— start of GIVEN RECORDS —
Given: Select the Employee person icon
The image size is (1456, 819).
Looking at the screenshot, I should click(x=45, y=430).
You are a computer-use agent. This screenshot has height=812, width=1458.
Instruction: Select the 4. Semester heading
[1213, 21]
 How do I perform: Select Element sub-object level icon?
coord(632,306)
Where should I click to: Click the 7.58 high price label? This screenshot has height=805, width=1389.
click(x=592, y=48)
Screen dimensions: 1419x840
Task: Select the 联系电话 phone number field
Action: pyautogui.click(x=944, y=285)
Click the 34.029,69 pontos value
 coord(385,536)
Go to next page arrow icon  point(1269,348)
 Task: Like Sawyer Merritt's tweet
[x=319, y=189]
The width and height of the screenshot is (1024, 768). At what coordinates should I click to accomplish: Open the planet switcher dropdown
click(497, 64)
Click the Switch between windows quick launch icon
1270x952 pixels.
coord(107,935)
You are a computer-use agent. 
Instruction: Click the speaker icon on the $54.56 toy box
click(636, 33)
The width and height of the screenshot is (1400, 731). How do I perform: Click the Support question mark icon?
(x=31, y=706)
— end of GIVEN RECORDS —
INSTRUCTIONS FOR THE TASK: Retype the data exactly, everything from the line containing "How do I perform: Select" down to the line containing "[x=319, y=189]", including both of those lines.

SOLUTION FOR THIS PROBLEM:
 How do I perform: Select Element sub-object level icon?
coord(632,306)
Where should I click to: Click the 7.58 high price label? This screenshot has height=805, width=1389.
click(x=592, y=48)
Screen dimensions: 1419x840
Task: Select the 联系电话 phone number field
Action: pyautogui.click(x=944, y=285)
Click the 34.029,69 pontos value
 coord(385,536)
Go to next page arrow icon  point(1269,348)
 Task: Like Sawyer Merritt's tweet
[x=319, y=189]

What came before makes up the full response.